• THE EXERCISE: Can you format the stretch of material from the line containing "Describe the element at coordinates (281, 192)" through the end as a JSON list of strings, with one string per line and blank lines left out?

• EXCERPTED RECORDS:
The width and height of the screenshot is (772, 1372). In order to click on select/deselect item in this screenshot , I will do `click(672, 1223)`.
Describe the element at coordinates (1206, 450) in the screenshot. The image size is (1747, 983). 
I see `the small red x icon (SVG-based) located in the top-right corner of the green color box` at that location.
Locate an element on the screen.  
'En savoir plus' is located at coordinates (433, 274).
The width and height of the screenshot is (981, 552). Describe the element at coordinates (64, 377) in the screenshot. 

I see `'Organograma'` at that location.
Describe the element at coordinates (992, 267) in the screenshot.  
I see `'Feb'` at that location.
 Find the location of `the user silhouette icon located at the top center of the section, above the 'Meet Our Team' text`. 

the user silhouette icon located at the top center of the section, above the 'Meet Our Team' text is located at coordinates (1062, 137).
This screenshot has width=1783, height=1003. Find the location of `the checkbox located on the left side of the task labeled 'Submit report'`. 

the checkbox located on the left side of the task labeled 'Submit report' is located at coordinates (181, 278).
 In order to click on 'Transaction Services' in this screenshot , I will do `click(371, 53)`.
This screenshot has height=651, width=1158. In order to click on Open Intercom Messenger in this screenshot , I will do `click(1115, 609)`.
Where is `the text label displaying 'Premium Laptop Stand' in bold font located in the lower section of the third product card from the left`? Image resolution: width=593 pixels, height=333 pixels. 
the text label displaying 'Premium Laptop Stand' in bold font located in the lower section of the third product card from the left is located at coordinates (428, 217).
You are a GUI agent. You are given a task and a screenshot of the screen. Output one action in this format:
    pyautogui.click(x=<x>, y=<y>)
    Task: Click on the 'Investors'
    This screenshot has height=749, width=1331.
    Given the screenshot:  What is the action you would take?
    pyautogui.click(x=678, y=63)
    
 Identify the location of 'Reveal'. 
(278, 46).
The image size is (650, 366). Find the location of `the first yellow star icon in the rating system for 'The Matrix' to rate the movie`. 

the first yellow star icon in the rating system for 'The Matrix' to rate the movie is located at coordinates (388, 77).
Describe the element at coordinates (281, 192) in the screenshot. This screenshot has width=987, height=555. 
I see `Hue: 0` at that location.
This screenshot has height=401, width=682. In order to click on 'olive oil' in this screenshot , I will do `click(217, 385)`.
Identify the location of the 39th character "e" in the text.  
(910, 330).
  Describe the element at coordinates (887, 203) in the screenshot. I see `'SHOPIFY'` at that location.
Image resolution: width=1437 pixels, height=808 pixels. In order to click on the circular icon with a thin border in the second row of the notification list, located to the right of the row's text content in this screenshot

• PROBLEM SOLUTION:
[
  "Describe the element at coordinates (281, 192) in the screenshot. This screenshot has width=987, height=555. ",
  "I see `Hue: 0` at that location.",
  "This screenshot has height=401, width=682. In order to click on 'olive oil' in this screenshot , I will do `click(217, 385)`.",
  "Identify the location of the 39th character \"e\" in the text.  ",
  "(910, 330).",
  "  Describe the element at coordinates (887, 203) in the screenshot. I see `'SHOPIFY'` at that location.",
  "Image resolution: width=1437 pixels, height=808 pixels. In order to click on the circular icon with a thin border in the second row of the notification list, located to the right of the row's text content in this screenshot"
]